Fractures associated with a disrupted extensor mechanism have had the poorest results. In the series of Ortiguera and Berry ²⁸ 11 of 12 patients with this type of fracture were treated operatively, and complications occurred in 6 of these patients. Only one of six patients treated with open reduction and internal fixation went on to bone-to-bone healing of the patella, and three of four patients treated with fragment excision and tendon advancement to bone had complications necessitating reoperation. Seven of the 12 patients had residual pain, weakness, or extensor mechanism instability. In the series of Goldberg and colleagues,¹⁵ five of eight patients with an inferior pole fracture and a disrupted extensor mechanism had poor results. Keating and coworkers²⁰ reported on 17 patients with a disrupted extensor mechanism: 2 were treated with open reduction and internal fixation, and neither healed.

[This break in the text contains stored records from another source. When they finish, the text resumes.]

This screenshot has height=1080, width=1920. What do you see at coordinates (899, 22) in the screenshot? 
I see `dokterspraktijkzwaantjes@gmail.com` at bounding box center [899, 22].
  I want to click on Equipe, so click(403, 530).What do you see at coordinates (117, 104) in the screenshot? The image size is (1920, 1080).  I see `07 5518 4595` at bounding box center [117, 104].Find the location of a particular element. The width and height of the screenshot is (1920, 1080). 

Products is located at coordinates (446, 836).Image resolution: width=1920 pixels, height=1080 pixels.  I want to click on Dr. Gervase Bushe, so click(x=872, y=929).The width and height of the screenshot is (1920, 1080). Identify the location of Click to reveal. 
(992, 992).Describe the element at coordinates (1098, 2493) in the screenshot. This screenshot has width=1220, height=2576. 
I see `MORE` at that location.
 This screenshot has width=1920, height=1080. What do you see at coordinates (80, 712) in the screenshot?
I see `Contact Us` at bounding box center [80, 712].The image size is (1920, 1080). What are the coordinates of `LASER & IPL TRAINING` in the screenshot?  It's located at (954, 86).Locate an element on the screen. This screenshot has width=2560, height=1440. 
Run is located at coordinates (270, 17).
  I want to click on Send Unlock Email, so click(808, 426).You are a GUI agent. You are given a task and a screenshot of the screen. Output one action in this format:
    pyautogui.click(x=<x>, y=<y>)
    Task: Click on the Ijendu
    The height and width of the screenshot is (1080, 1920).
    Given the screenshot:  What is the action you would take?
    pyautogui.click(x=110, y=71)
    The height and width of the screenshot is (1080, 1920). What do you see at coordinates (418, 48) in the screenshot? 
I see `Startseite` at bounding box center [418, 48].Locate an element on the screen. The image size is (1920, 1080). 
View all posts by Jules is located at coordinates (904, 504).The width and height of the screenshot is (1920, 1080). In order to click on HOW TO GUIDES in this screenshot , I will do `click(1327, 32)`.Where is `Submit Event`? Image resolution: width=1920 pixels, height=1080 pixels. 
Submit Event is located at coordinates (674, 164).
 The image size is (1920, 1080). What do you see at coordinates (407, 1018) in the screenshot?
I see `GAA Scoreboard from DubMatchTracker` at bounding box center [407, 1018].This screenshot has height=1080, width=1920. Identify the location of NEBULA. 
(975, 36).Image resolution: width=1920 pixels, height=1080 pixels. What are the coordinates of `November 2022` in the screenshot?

For fractures associated with a loose patellar component, results vary considerably. In the series of Ortiguera and Berry ²⁸ a few patients with sufficient bone stock for patellar component revision (2 of 28 fractures with a loose implant) did well, as did many patients with sufficiently fewer symptoms to allow nonoperative treatment of this fracture type. When patients required resection arthroplasty and partial or complete patellectomy, the results were less satisfying: six of eight knees treated with resection arthroplasty and partial patellectomy remained symptomatic, and two of three knees treated with patellectomy remained symptomatic. Goldberg and colleagues¹⁵ reported poor results in four of six patients with a loose patellar component. Keating and coworkers²⁰ reported that infection developed in four of nine patients treated with patellar component excision for an extruded patellar component in association with patellar fracture. Chang and associates⁸ reported on 9 knees treated with patellectomy for comminuted patellar fracture after TKA: 2 of 12 patients had a complication of extensor mechanism disruption, 2 were unable to use stairs, and 4 patients had some mild extensor lag (less than 10 degrees). They concluded that patellectomy often provided satisfactory pain relief, but that functional results were often poor.

Treatment

A number of different fracture treatment algorithms have been proposed based on different fracture classification methods.^4,^5,³⁴ The Ortiguera classification method may be used as a framework for treatment of periprosthetic patellar fractures.

Type I Fractures

A great majority of type I fractures may be treated nonoperatively with a good likelihood of a favorable result (Fig. 132-3). At the time of presentation, the orthopedist should attempt to understand the time frame during which the fracture occurred. In many patients, these fractures occur spontaneously and are asymptomatic, and the first time they are found is on a routine follow-up radiograph. If it appears that the fracture is not acute and that it occurred at an indeterminate time in the past, discussion of the finding with the patient followed by observation alone is appropriate for most asymptomatic or minimally symptomatic patients. For acute fractures, the goal is to prevent notable displacement that could lead to functional extensor mechanism disruption. In most cases, this means protection or immobilization with a knee immobilizer or a cast for about 6 weeks. Depending on the clinical course and serial radiographic findings, the patient may progress to gentle passive motion of the knee at some point during the first 6 weeks of treatment in selected cases. The more at risk for displacement the fracture, the more cautious the orthopedist should be in progression of range-of-motion and active quadriceps activities. Many fractures will go on to bony healing, others to fibrous healing with an intact extensor mechanism; most eventually will be asymptomatic.